Lisabetta offers to show Giovanni a path to the garden, fundamentally altering how he interacts with Beatrice. As soon as the two meet in the garden, Giovanni throws caution to the wind and courts Beatrice. She requests that he only evaluate her based on what she says, not what he sees of her. Giovanni consents. At the end of this encounter, Giovanni reaches to touch the purple flowers, but Beatrice yanks his hand away. Where she touched him, his wrist becomes bruised and aching for several days, further confirming that her body is poisonous.

As their romance progresses, Giovanni continues to scrutinize each encounter to determine whether Beatrice’s soul is pure or corrupt. He changes his mind moment-to-moment based on her mood and behavior, and his quandary quickly spirals into obsession. When he chances to meet Baglioni again, Baglioni reaffirms that Giovanni should beware. Rappaccini himself also passes by during that encounter, and both Baglioni and Giovanni agree that Rappaccini gave the young man a particularly searching look.

Days go by in a lovers’ haze for Giovanni before Baglioni pays him a visit in his room, noting that Giovanni’s room smells faintly of poisonous flowers. He then tells a story about how Alexander the Great was gifted a woman from India only to discover that her body was poisonous. Baglioni asserts that he has discovered Beatrice is the modern version of such a woman, made deadly by her father’s experiments, but he has secured an antidote from a colleague. Steering Giovanni’s course, Baglioni charges him to confront Beatrice and encourage her to drink it.
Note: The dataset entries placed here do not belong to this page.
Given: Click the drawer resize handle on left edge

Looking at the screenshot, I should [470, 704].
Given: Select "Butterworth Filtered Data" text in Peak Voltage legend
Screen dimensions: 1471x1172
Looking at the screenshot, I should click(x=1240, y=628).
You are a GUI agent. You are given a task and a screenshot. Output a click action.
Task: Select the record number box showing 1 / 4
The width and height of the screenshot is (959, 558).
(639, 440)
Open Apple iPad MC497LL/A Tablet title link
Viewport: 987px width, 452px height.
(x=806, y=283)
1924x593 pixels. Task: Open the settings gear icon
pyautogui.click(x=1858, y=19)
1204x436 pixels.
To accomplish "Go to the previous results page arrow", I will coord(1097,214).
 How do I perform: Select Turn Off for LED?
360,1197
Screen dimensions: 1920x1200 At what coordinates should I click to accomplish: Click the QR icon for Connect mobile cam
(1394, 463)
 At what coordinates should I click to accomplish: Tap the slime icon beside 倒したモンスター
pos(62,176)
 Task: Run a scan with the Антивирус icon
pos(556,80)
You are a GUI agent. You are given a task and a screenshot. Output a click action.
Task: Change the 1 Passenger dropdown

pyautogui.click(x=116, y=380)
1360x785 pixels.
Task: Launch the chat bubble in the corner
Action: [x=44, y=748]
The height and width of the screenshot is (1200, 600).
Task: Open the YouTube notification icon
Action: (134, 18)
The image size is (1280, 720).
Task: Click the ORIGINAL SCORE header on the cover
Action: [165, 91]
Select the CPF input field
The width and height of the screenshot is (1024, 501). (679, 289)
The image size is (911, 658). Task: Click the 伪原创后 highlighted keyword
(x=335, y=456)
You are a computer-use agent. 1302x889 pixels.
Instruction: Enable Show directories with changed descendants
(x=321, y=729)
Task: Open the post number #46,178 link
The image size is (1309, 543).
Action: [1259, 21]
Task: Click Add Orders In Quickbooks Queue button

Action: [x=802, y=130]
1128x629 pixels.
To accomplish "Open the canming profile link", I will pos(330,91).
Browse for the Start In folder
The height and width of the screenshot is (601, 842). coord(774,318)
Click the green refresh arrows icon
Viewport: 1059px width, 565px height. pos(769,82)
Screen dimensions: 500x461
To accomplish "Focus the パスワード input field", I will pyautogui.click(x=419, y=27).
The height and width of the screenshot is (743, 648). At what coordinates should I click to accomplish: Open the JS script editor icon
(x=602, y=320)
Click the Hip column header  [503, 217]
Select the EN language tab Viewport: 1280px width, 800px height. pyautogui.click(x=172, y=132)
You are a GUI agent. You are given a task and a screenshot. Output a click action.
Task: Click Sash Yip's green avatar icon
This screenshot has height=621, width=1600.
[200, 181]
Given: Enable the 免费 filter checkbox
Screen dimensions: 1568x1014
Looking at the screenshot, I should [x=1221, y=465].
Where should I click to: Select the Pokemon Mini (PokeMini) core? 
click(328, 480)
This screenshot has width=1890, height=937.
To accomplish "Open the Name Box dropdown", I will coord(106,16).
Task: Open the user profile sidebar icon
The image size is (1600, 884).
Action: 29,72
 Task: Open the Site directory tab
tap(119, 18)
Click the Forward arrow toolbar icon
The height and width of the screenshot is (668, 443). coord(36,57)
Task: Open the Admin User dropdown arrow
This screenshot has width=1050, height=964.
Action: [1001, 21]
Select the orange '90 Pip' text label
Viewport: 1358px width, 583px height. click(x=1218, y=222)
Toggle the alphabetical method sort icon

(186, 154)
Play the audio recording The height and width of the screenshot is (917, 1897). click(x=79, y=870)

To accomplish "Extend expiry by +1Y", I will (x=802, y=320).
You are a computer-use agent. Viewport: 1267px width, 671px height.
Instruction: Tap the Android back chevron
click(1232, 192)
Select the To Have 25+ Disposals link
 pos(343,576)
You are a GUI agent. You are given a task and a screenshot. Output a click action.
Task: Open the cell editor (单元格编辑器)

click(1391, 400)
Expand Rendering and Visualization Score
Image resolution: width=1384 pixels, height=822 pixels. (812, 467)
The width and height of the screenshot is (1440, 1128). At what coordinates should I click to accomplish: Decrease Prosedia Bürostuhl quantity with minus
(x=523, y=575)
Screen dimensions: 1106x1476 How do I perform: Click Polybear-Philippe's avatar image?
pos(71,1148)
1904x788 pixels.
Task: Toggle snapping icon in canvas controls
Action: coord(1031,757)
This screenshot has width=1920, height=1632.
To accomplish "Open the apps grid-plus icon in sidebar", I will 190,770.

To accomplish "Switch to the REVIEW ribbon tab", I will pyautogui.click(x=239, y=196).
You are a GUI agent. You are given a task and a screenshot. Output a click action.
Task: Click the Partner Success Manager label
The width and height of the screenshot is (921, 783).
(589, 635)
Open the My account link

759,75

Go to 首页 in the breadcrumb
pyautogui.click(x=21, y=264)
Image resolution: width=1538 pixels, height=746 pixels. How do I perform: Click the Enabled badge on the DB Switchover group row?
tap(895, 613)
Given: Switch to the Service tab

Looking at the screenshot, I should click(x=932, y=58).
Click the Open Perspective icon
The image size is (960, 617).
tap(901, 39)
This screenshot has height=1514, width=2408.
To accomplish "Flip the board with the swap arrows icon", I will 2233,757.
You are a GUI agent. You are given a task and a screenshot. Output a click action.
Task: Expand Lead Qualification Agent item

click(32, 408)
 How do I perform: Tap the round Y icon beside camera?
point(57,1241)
Giovanni leaves Baglioni to attend his regular meeting with Beatrice. On his way, he buys flowers for her, thinking that if they wilt in her hand, he will have proof that she is poisonous. However, gazing at his handsome body in a mirror, Giovanni discovers that his hands are wilting the flowers, implying that he himself has become poisonous. In a rage, he confronts Beatrice, furious that she has intentionally made him like her. Shocked, Beatrice insists that she never intended to harm him, only to love him for a little while. She says her father must have done it.

Giovanni hands her the antidote, explaining that it may restore them both to health. Rappaccini joins them, gazing at the two proudly. He explains that their poisonous bodies protect them from any harm mankind would wish to inflict. But Beatrice contends she would have preferred being loved than feared by her fellow man, and she drinks the potion. As she dies, she asks Giovanni whether he did not have more poison in his soul than she. Baglioni, who has been watching the scene from Giovanni’s window, cries out in triumph and horror, rebuking Rappaccini for creating a monster stranger than fiction in his attempt to interfere with Nature.